[Opening Data shown section]

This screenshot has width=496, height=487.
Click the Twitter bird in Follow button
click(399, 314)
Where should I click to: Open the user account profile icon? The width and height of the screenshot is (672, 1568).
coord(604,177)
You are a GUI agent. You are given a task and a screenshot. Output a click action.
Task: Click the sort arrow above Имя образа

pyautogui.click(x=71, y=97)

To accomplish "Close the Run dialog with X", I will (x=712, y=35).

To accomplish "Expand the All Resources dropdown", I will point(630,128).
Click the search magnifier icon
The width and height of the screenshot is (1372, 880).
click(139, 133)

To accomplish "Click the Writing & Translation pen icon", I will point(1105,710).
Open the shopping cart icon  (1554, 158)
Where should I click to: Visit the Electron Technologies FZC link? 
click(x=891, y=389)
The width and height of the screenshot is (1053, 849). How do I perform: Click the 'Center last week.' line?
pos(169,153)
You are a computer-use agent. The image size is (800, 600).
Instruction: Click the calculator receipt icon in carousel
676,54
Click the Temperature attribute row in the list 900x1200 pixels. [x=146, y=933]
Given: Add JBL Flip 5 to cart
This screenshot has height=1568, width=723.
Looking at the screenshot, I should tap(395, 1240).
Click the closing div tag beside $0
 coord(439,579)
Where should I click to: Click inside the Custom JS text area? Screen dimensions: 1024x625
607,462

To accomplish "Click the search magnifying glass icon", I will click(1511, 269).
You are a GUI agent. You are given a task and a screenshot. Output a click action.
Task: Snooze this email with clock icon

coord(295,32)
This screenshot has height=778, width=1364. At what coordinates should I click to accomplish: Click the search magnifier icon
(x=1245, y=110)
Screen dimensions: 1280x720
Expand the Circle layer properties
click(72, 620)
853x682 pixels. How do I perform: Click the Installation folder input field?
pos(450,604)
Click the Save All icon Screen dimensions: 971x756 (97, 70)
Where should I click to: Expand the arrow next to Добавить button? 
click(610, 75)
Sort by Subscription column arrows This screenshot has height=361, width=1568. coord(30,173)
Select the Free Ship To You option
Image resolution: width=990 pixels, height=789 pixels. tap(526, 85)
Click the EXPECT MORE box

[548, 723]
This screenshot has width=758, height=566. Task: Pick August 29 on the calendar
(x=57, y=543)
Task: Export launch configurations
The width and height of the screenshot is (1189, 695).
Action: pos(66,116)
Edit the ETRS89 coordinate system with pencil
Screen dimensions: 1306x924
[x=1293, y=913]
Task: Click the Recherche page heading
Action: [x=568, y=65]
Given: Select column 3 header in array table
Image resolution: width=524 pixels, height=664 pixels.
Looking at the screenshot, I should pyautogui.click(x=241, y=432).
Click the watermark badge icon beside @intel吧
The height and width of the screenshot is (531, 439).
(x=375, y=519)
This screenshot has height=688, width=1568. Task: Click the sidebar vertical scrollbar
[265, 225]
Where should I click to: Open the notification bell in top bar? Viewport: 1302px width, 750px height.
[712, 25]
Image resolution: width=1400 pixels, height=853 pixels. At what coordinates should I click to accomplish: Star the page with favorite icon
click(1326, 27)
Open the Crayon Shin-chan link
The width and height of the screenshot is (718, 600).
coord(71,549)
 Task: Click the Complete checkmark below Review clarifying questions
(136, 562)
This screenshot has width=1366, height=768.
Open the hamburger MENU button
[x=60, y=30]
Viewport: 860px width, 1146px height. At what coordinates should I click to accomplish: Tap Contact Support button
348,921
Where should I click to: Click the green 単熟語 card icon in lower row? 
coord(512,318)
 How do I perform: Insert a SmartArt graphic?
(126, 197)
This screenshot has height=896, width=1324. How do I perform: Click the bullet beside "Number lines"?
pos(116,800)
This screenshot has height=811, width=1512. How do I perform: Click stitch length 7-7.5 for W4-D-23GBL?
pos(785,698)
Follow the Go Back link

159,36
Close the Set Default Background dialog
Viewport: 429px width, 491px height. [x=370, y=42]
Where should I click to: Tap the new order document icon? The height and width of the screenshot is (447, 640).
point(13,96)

[Closing Data shown section]

What you are asked to do | If a line in the listing contains "will", it counts. Say how many lines count, with no other words.

Your response | 4